__TO DO__: Once you have read the data below, write it all out exactly.

· · · · · · ·

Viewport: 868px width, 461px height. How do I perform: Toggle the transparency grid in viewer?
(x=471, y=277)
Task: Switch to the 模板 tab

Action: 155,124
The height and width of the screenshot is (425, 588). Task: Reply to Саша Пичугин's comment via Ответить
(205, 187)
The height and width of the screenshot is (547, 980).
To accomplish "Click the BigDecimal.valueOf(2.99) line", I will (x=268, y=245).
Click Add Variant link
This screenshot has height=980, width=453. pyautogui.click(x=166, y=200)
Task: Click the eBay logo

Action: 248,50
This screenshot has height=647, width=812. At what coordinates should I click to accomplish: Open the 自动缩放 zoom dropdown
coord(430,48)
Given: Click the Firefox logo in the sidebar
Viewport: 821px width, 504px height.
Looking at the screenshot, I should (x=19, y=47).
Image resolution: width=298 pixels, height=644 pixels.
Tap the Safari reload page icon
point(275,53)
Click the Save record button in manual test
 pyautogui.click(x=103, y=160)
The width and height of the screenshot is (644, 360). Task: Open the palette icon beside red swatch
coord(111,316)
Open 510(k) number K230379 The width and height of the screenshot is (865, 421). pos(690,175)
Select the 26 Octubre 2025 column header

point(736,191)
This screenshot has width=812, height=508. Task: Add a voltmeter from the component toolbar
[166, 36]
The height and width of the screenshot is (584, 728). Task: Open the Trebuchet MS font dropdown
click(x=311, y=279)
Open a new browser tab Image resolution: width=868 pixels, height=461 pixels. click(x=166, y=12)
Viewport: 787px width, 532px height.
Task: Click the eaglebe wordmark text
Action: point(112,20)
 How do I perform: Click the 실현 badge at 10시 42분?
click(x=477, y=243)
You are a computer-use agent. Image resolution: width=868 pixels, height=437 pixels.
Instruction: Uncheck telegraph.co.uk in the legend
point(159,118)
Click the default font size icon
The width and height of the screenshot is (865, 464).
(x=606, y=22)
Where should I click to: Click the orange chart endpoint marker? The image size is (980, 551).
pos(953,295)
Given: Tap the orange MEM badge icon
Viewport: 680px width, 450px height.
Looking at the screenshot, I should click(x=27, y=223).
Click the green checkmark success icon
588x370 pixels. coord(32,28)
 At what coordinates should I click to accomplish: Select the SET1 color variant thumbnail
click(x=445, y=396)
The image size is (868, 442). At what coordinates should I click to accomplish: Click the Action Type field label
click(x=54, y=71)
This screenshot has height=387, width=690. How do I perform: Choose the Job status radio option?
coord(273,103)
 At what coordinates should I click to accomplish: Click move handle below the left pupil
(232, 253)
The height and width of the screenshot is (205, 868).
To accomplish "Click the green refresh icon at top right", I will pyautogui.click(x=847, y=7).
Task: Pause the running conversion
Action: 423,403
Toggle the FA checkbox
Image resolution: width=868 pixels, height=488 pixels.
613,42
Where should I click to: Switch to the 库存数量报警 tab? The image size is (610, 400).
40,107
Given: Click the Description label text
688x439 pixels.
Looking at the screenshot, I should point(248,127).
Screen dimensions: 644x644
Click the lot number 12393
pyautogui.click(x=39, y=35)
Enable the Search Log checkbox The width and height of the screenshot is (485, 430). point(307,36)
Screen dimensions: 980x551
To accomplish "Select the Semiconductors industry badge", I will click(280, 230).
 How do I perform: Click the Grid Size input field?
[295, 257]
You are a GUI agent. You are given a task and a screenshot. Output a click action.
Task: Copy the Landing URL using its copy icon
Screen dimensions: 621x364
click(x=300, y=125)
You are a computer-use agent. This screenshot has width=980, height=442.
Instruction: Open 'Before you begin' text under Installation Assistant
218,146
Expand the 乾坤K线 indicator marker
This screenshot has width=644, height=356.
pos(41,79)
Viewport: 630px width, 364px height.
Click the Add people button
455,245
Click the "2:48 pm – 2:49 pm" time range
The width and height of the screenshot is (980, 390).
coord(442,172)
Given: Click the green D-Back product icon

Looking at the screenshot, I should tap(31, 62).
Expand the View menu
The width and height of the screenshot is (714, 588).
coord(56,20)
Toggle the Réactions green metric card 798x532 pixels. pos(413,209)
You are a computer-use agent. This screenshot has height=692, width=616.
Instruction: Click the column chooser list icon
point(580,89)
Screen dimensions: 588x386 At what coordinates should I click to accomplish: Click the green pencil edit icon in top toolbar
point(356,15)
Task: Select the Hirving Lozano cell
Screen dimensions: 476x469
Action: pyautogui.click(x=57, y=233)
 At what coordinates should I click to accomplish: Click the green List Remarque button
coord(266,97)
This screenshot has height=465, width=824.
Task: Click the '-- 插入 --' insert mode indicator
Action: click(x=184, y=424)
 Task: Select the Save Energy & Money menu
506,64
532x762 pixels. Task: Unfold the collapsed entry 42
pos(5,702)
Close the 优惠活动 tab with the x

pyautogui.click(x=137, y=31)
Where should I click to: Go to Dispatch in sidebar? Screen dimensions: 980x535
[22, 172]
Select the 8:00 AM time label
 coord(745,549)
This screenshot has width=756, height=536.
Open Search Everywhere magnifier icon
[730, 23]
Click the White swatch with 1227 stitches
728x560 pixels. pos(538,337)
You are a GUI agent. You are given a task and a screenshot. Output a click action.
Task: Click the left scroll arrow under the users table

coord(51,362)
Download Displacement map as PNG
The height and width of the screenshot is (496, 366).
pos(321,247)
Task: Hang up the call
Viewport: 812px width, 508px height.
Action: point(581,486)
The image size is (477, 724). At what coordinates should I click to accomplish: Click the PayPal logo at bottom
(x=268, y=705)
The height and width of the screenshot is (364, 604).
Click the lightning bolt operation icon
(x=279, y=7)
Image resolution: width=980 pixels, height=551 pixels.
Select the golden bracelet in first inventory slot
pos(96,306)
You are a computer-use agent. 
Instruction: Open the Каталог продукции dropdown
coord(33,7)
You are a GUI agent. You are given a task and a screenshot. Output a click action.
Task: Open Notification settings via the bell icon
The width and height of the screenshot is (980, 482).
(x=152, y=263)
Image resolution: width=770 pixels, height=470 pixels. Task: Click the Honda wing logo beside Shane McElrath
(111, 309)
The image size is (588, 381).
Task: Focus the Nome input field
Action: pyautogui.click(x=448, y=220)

· · · · · · ·

__RESULT BELOW__:
Viewport: 868px width, 461px height. How do I perform: Toggle the transparency grid in viewer?
(x=471, y=277)
Task: Switch to the 模板 tab

Action: 155,124
The height and width of the screenshot is (425, 588). Task: Reply to Саша Пичугин's comment via Ответить
(205, 187)
The height and width of the screenshot is (547, 980).
To accomplish "Click the BigDecimal.valueOf(2.99) line", I will (x=268, y=245).
Click Add Variant link
This screenshot has height=980, width=453. pyautogui.click(x=166, y=200)
Task: Click the eBay logo

Action: 248,50
This screenshot has height=647, width=812. At what coordinates should I click to accomplish: Open the 自动缩放 zoom dropdown
coord(430,48)
Given: Click the Firefox logo in the sidebar
Viewport: 821px width, 504px height.
Looking at the screenshot, I should (x=19, y=47).
Image resolution: width=298 pixels, height=644 pixels.
Tap the Safari reload page icon
point(275,53)
Click the Save record button in manual test
 pyautogui.click(x=103, y=160)
The width and height of the screenshot is (644, 360). Task: Open the palette icon beside red swatch
coord(111,316)
Open 510(k) number K230379 The width and height of the screenshot is (865, 421). pos(690,175)
Select the 26 Octubre 2025 column header

point(736,191)
This screenshot has width=812, height=508. Task: Add a voltmeter from the component toolbar
[166, 36]
The height and width of the screenshot is (584, 728). Task: Open the Trebuchet MS font dropdown
click(x=311, y=279)
Open a new browser tab Image resolution: width=868 pixels, height=461 pixels. click(x=166, y=12)
Viewport: 787px width, 532px height.
Task: Click the eaglebe wordmark text
Action: point(112,20)
 How do I perform: Click the 실현 badge at 10시 42분?
click(x=477, y=243)
You are a computer-use agent. Image resolution: width=868 pixels, height=437 pixels.
Instruction: Uncheck telegraph.co.uk in the legend
point(159,118)
Click the default font size icon
The width and height of the screenshot is (865, 464).
(x=606, y=22)
Where should I click to: Click the orange chart endpoint marker? The image size is (980, 551).
pos(953,295)
Given: Tap the orange MEM badge icon
Viewport: 680px width, 450px height.
Looking at the screenshot, I should click(x=27, y=223).
Click the green checkmark success icon
588x370 pixels. coord(32,28)
 At what coordinates should I click to accomplish: Select the SET1 color variant thumbnail
click(x=445, y=396)
The image size is (868, 442). At what coordinates should I click to accomplish: Click the Action Type field label
click(x=54, y=71)
This screenshot has height=387, width=690. How do I perform: Choose the Job status radio option?
coord(273,103)
 At what coordinates should I click to accomplish: Click move handle below the left pupil
(232, 253)
The height and width of the screenshot is (205, 868).
To accomplish "Click the green refresh icon at top right", I will pyautogui.click(x=847, y=7).
Task: Pause the running conversion
Action: 423,403
Toggle the FA checkbox
Image resolution: width=868 pixels, height=488 pixels.
613,42
Where should I click to: Switch to the 库存数量报警 tab? The image size is (610, 400).
40,107
Given: Click the Description label text
688x439 pixels.
Looking at the screenshot, I should point(248,127).
Screen dimensions: 644x644
Click the lot number 12393
pyautogui.click(x=39, y=35)
Enable the Search Log checkbox The width and height of the screenshot is (485, 430). point(307,36)
Screen dimensions: 980x551
To accomplish "Select the Semiconductors industry badge", I will click(280, 230).
 How do I perform: Click the Grid Size input field?
[295, 257]
You are a GUI agent. You are given a task and a screenshot. Output a click action.
Task: Copy the Landing URL using its copy icon
Screen dimensions: 621x364
click(x=300, y=125)
You are a computer-use agent. This screenshot has width=980, height=442.
Instruction: Open 'Before you begin' text under Installation Assistant
218,146
Expand the 乾坤K线 indicator marker
This screenshot has width=644, height=356.
pos(41,79)
Viewport: 630px width, 364px height.
Click the Add people button
455,245
Click the "2:48 pm – 2:49 pm" time range
The width and height of the screenshot is (980, 390).
coord(442,172)
Given: Click the green D-Back product icon

Looking at the screenshot, I should tap(31, 62).
Expand the View menu
The width and height of the screenshot is (714, 588).
coord(56,20)
Toggle the Réactions green metric card 798x532 pixels. pos(413,209)
You are a computer-use agent. This screenshot has height=692, width=616.
Instruction: Click the column chooser list icon
point(580,89)
Screen dimensions: 588x386 At what coordinates should I click to accomplish: Click the green pencil edit icon in top toolbar
point(356,15)
Task: Select the Hirving Lozano cell
Screen dimensions: 476x469
Action: pyautogui.click(x=57, y=233)
 At what coordinates should I click to accomplish: Click the green List Remarque button
coord(266,97)
This screenshot has height=465, width=824.
Task: Click the '-- 插入 --' insert mode indicator
Action: click(x=184, y=424)
 Task: Select the Save Energy & Money menu
506,64
532x762 pixels. Task: Unfold the collapsed entry 42
pos(5,702)
Close the 优惠活动 tab with the x

pyautogui.click(x=137, y=31)
Where should I click to: Go to Dispatch in sidebar? Screen dimensions: 980x535
[22, 172]
Select the 8:00 AM time label
 coord(745,549)
This screenshot has width=756, height=536.
Open Search Everywhere magnifier icon
[730, 23]
Click the White swatch with 1227 stitches
728x560 pixels. pos(538,337)
You are a GUI agent. You are given a task and a screenshot. Output a click action.
Task: Click the left scroll arrow under the users table

coord(51,362)
Download Displacement map as PNG
The height and width of the screenshot is (496, 366).
pos(321,247)
Task: Hang up the call
Viewport: 812px width, 508px height.
Action: point(581,486)
The image size is (477, 724). At what coordinates should I click to accomplish: Click the PayPal logo at bottom
(x=268, y=705)
The height and width of the screenshot is (364, 604).
Click the lightning bolt operation icon
(x=279, y=7)
Image resolution: width=980 pixels, height=551 pixels.
Select the golden bracelet in first inventory slot
pos(96,306)
You are a computer-use agent. 
Instruction: Open the Каталог продукции dropdown
coord(33,7)
You are a GUI agent. You are given a task and a screenshot. Output a click action.
Task: Open Notification settings via the bell icon
The width and height of the screenshot is (980, 482).
(x=152, y=263)
Image resolution: width=770 pixels, height=470 pixels. Task: Click the Honda wing logo beside Shane McElrath
(111, 309)
The image size is (588, 381).
Task: Focus the Nome input field
Action: pyautogui.click(x=448, y=220)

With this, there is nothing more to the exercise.